→ **HALAMAN**

☆ ☆ ☆

Kopi TIMES

"Memainkan" Kejahatan Pilkada

Kamis, 01 Oktober 2020 - 20:28 | 73.45k
Bambang Satriya, Guru Besar Universitas Merdeka Malang dan penulis buku Pancasila.
Bambang Satriya, Guru Besar Universitas Merdeka Malang dan penulis buku Pancasila.

TIMESINDONESIA, MALANG – Siapa tidak kenal Albert Enstein, kimiwan kenamaan yang jasanya di bidang keilmuan tidak sedikit. Ide-ide dan temuan-temuannya telah banyak dikutip, dijadikan rujuan, atau sumber pencerahan keilmuan, termauk di Indoensia, meski dalam tataran realitas, masih banyak yang belum mengamalkannya. 

Dan senyatanya, terkadang pertimbangan-pertimbangan politik dan ekonomi, mudah mengalahkan pertimbangan rasional-keilmuan atau konsiderasi etik, yang semestinya dalam kehidupan bangsa manapun di dunia, termasuk Indoneis, wajib dikedepankan.

Esntein pernah mengajarkan pada kita, bahwa “dunia ini semakin tidak aman dan damai untuk dihuni bukan karena ulah penjahat, melainkan akibat sikap kita yang membiarkan kejahatan terjadi (berjaya)”. Kejahatan tidak akan menjadi berdaya dan berjaya, jika tidak kita biarkan merajalela dan “menggurita”.

Pernyataan itu sebenarnya mengajarkan kepada kita supaya tak menjatuhkan sikap diam, acuh, atau bisu terhadap kejahatan yang terjadi di masyarakat.  Kita berkewajiban menyuarakan dan kalau perlu melakukan gerakan ”oposisi” terhadap setiap bentuk kejahatan yang terjadi, apalagi terhadap jenis kejahatan yang jelas-jelas menjadi racun yang mematikan masyarakat.

☆ ☆ ☆

→ **DATA**
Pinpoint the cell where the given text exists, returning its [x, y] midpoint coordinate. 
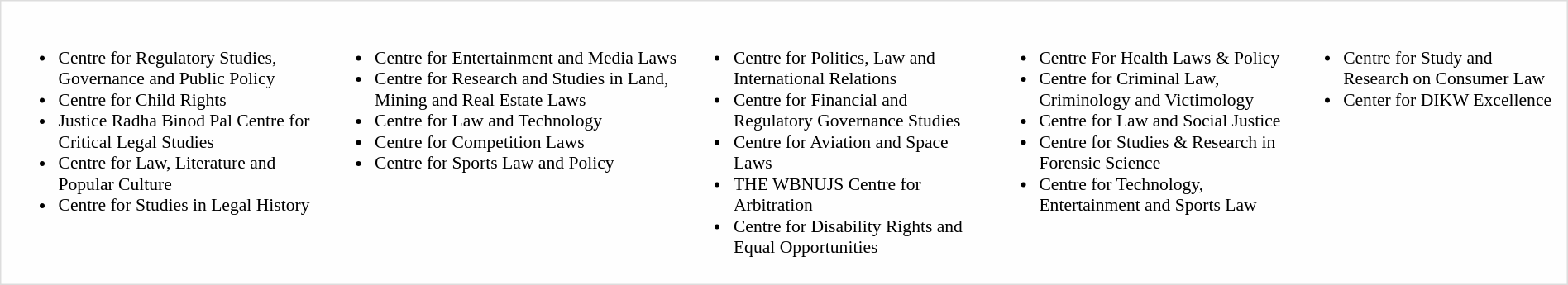
Centre for Study and Research on Consumer LawCenter for DIKW Excellence [1427, 142]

☆ ☆ ☆

→ **TUGAS**
Tolong lanjutkan tulisan opini tentang kejahatan pilkada di atas, mulai setelah kalimat terakhirnya.

→ **JAWABAN**
Oleh Enstein itu, kita diharuskan “melek”, cepat tanggap, gampang merespon, atau cerdas terhadap berbagai bentuk perilaku kejahatan, pasalnya membiarkan kejahatan unjuk gigi dan berdaya, sama halnya dengan membuka kran bersemainya kejahatan-kejahatan serius seperti kejahatan yang terbilang istimewa (extra ordinary crime).

Salah satu jenis kejahatan yang tergolong istimewa adalah kejahatan politik (political crime). Kejahatan ini bisa saja menjangkiti  pesta demokrasi lokal pemilihan umum kepala daerah (pilkada) akhir 2020 (jika tidak ditunda) ini,. pasalnya pihak-pihak yang bermain-main atau mencoba  mengail keuntungan besar dari pilkada sangatlah banyak, khususnya kalangan oportunis politik yang suka “memainkan” sesuatu yang jahat, ilegal atau tidak benar, yang nota bene berpola bermoral rendah atau yang memaksakan kemenangan atau kepentingan eksklusifnya  dengan segala macam cara.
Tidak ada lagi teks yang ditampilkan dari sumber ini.